/ 27 August 2014

Will Madonsela press the Big Red Button after ANC remarks?

Will Madonsela Press The Big Red Button After Anc Remarks?

ANALYSIS

ANC secretary general Gwede Mantashe and his deputy Jessie Duarte were very clear on Tuesday. They were not, they said, attacking public protector Thuli Madonsela nor blaming her (or anyone, for that matter) for anything.

Both then proceeded to accuse Madonsela, in sometimes not particularly thinly veiled fashion, of:

  • Leaking a letter she had written to President Jacob Zuma, and then laying that leak at the door of an unnamed senior ANC politician;
  • Conspiring with the Economic Freedom Fighters, presumably with the intent of co-ordinating a public relations assault on Zuma; 
  • Having a personal vendetta of sorts against Zuma;
  • Undermining Parliament and the Constitution;
  • Smearing South Africa’s name abroad, or attempting to do so; and 
  • Needlessly spreading rumours, acting as a political entity, and in other ways doing her office grave disservice.
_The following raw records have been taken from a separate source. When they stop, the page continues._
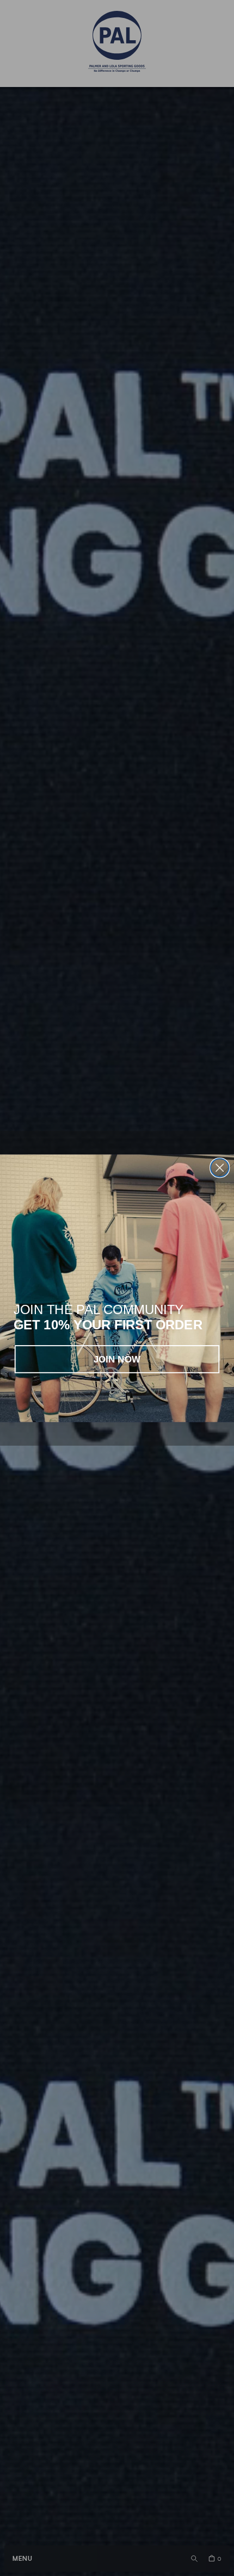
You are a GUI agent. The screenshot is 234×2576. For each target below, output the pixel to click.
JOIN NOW (117, 1359)
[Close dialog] (220, 1168)
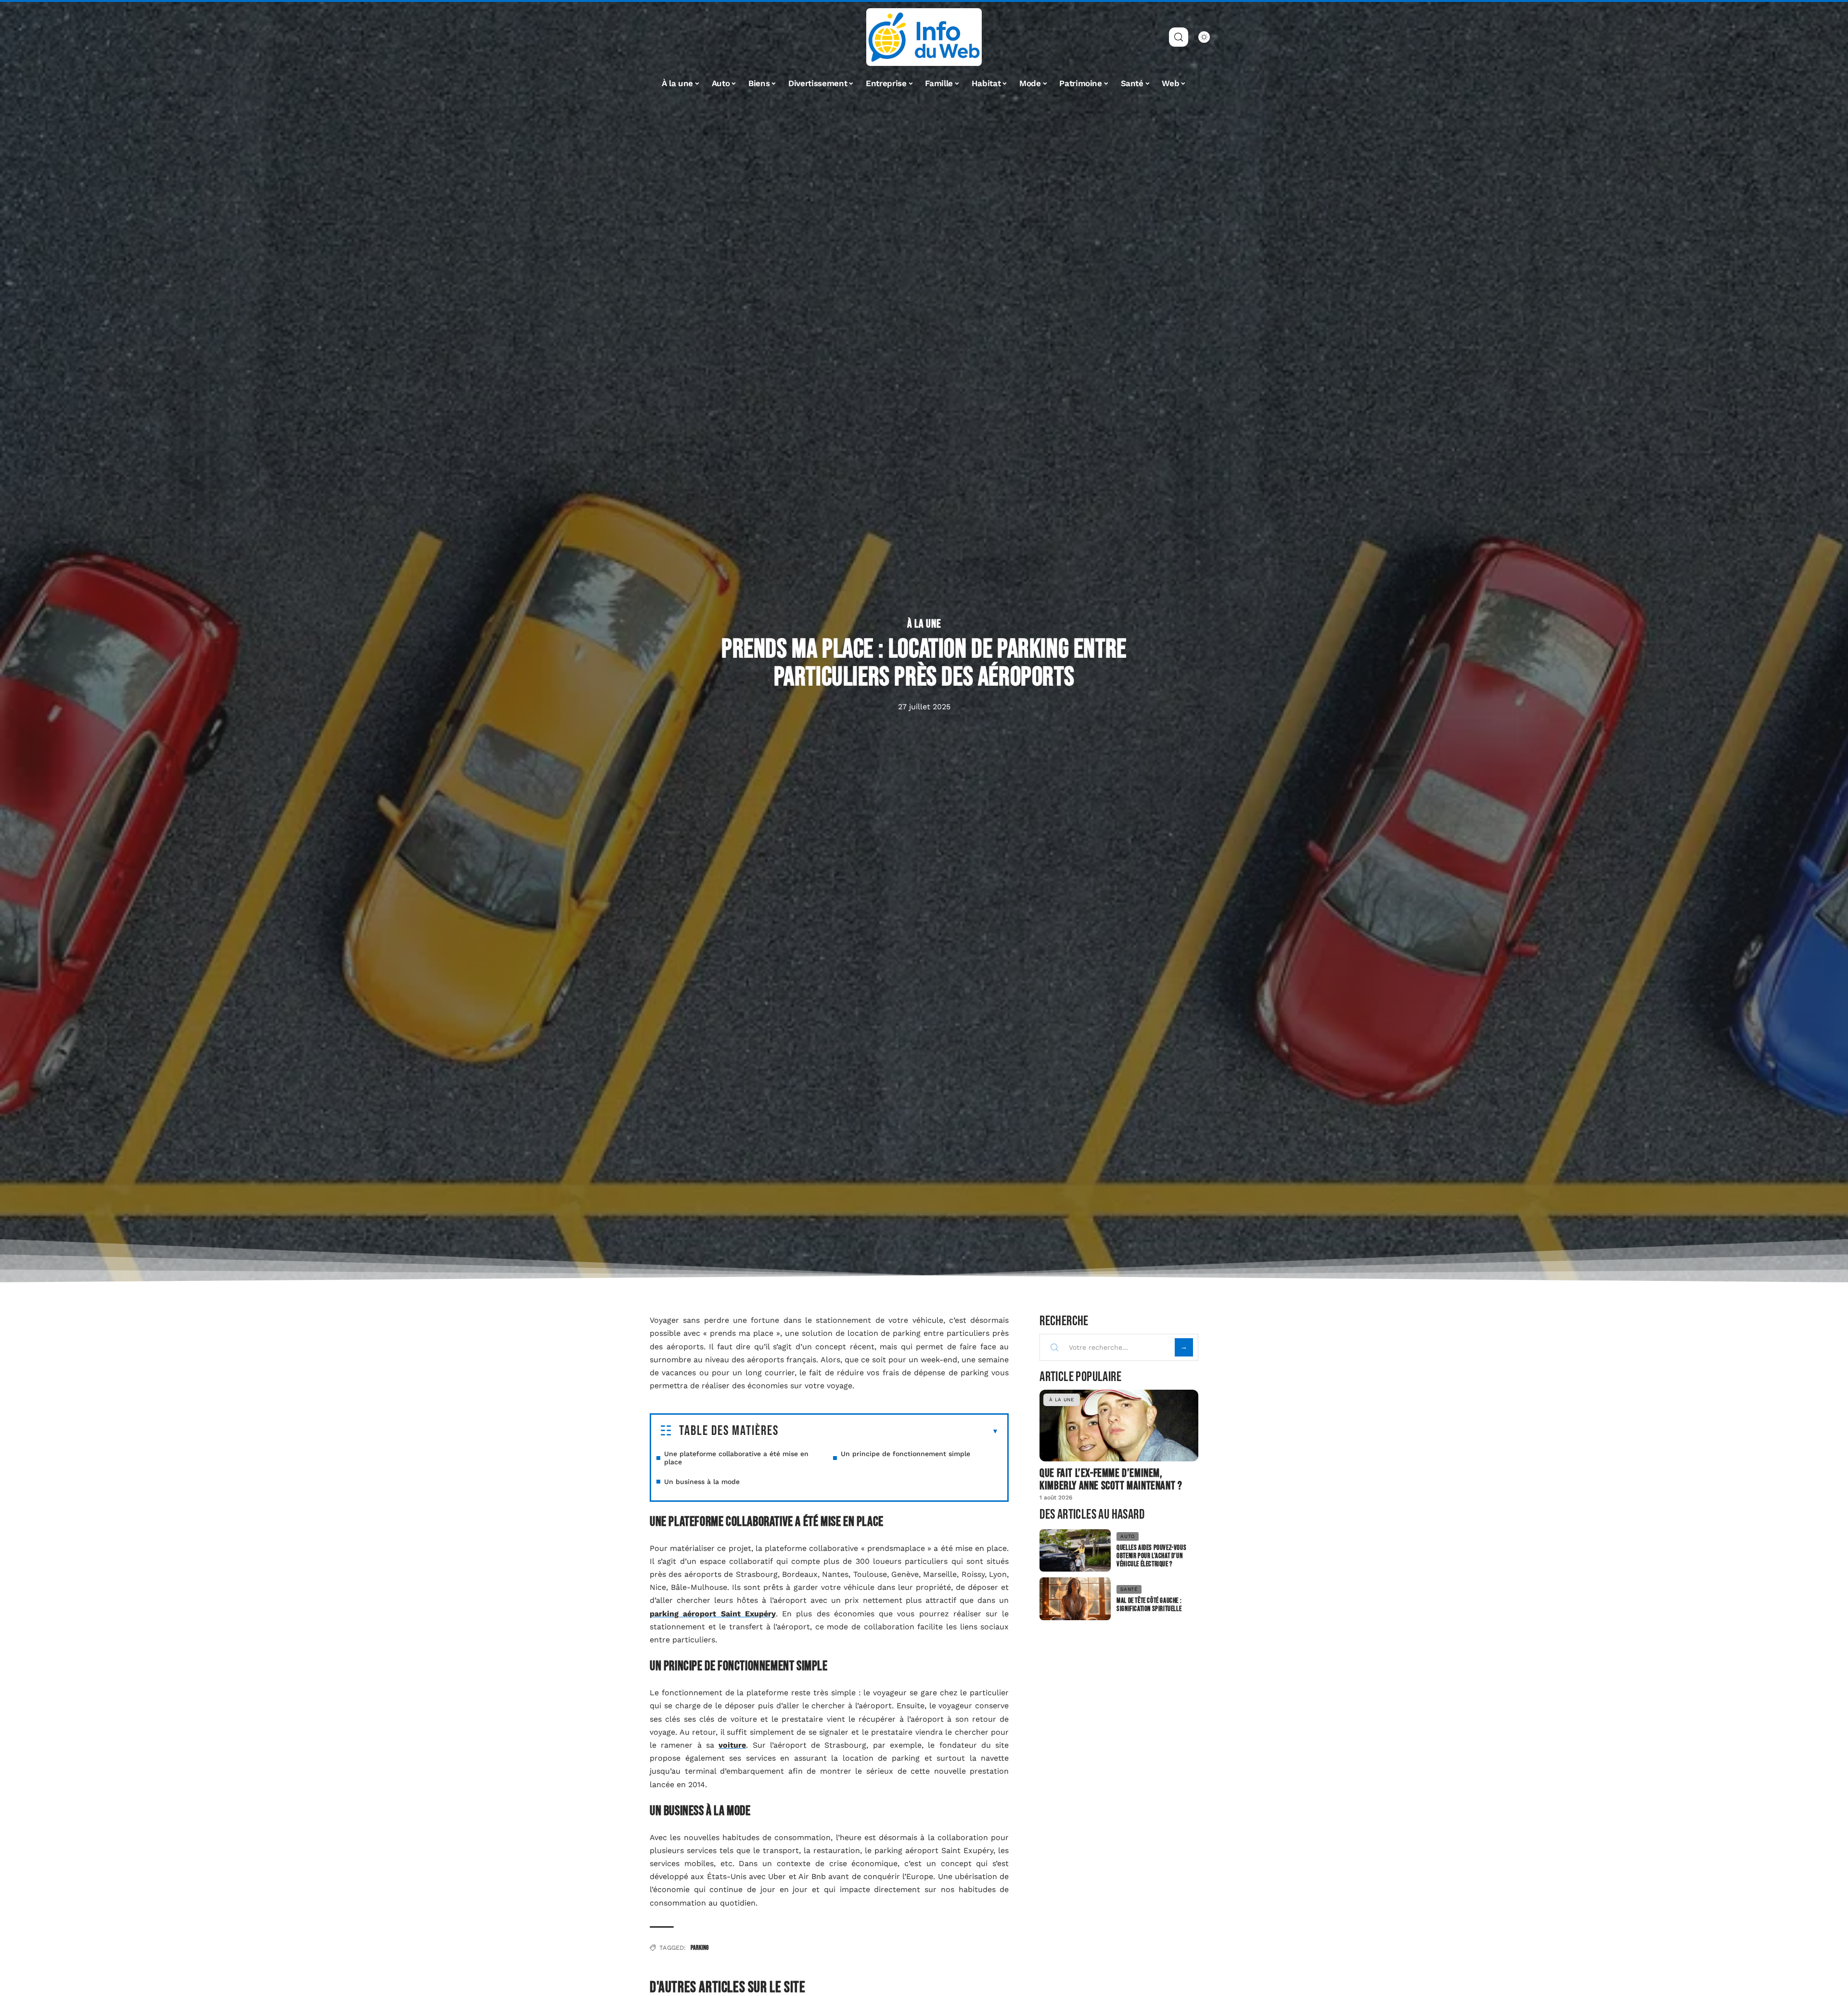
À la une (924, 624)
In a press conference nominally about the work of the party’s national working committee, the two leaders repeated the ANC’s demand that Madonsela name names on the leaked letter to Zuma, and said she must “do her work correctly and behave correctly”.

Mantashe reacted angrily to suggestions that the party was baiting Madonsela, and dismissed any suggestion that the ANC would seek to have her removed from her office before her (non-renewable) term ends in 2016.

Madonsela’s nuclear option
Even as the ANC officials were speaking, Madonsela took to Twitter via an account previously verified as hers and retweeted by the official account of her office. “We are in trouble when politicians meddle in the investigation processes and leak documents then cry foul,” Madonsela wrote. Adding: “Let’s face [the] truth. What’s embarrassing the country is attempts to subvert the rule of law [and] not administrative scrutiny.”

Although clearly upset at the accusations and insinuations, there was an important word Madonsela did not use; a word that would amount to her nuclear option: “contempt”.

Despite the efforts of Higher Education Minister Blade Nzimande, Zuma does not enjoy the protection of a lèse majesté or insult law. Madonsela, though, in terms of her investigations, does.

In many respects, the public protector is treated as a judge in the high court, and in law it is clearly spelled out: insult to the public protector (or her deputy) is punishable by a fine or jail time, as is doing anything around an investigation that “if the said investigation had been proceedings in a court of law, would have constituted contempt”.

The Constitutional Court has limited the scope of contempt of court, but has been clear that accusing a court of bias or ulterior motive should come with a conviction. In the state vs Russel Mamabolo in 2001, Justice Albie Sachs added a caution to a majority judgement that seems eerily applicable to the ANC’s statements on Madonsela.

Provoking “real prejudice”, Sachs said, should be the true test for contempt of a court.

“Thus, it could be part of a wider campaign to promote defiance of the law or to challenge the legitimacy of the constitutional state. Or, more specifically, it could be connected to attempts by persons such as warlords or drug lords to achieve de facto immunity for themselves … [To] call a judge a crook in circumstances where the public is likely to give credence to such allegation, is effectively to challenge and undermine the capacity of that judge to continue with the function of impartial adjudication.”

ANC crossing the line
If contempt of the public protector requires accusing her of bias in a finding, the ANC – and Mantashe in particular – may have crossed the line on Tuesday. Mantashe said Madonsela had made a “personal project” out of Zuma, and that her intention was to “discredit the ANC”. Duarte, on the other hand, said Madonsela was “populist”.

Alongside insinuations of politically-driven conspiracy that could arguably amount to an attempt to buy immunity for a president accused by Madonsela of ethical breaches and undue personal benefit, or of preventing her from doing her job in future when it comes to high-ranking ANC members.

Madonsela has recently raised the possibility of using contempt proceedings, but in relation to a subpoena to Communications Minister Faith Muthambi on the appointment of SABC chief operating officer Hlaudi Motsoeneng, not Nkandla.